Needlepoint, embroidery, knitting, or indeed anything requiring more sewing skill than replacing a simple button are beyond my ken—ditto for anything crafty such as scrapbooking, collaging, or wreath making. Scalloped edged scissors scare me. I’d likely go naked if I had to make a dress.

And yet I am inexorably drawn to write historical romances, love stories set in bygone eras in which gender roles were strictly circumscribed, where a woman’s worth was largely defined by her domesticity and not much else.

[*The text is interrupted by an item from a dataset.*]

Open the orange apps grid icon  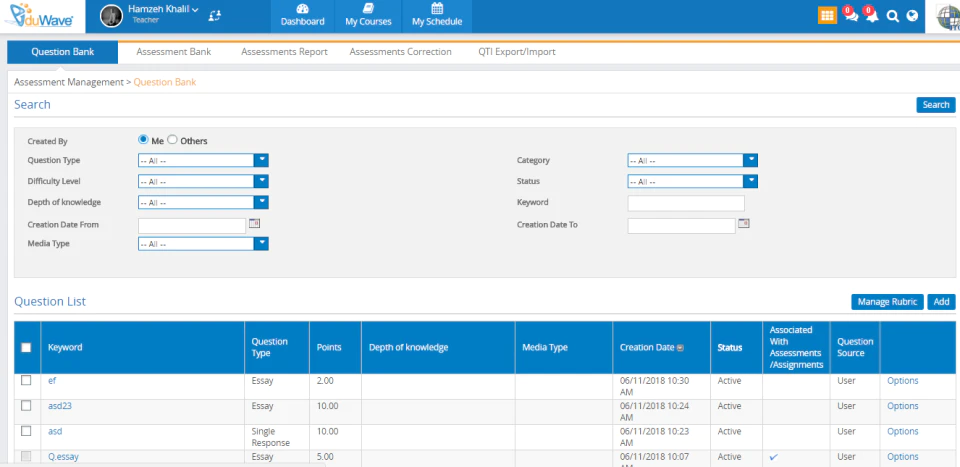click(827, 16)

There have always been strong women, of course. Eleanor of Aquitaine, Joan of Arc, Susan B. Anthony, Sojourner Truth—just a few of the many prominent female leaders of history and to a woman they had spines of steel. Sure, they likely picked up a needle or a loom from time to time. Poor El had to do something to pass the time during her imprisonment by husband Henry. A former slave, Sojourner’s sewing was born of necessity. But did they define themselves by the neatness of their stitches? I’m guessing not so much.

Why then have our fictional heroines in historical romance novels had such a hard time catching up?

By and large, romance novel heroines have been ladies of leisure, or at least ladies of leisure on the lam. Just as we couldn’t get enough of watching “Dallas” and “Dynasty” in the 80’s or “Keeping Up with the Kardashians” today, wealth is exciting. While being wealthy is the dream, the American Dream, watching it comes in as a strong second best. Nothing expresses wealth quite as aptly as a beautifully dressed, beautifully manicured, beautifully coiffed woman doing absolutely nothing.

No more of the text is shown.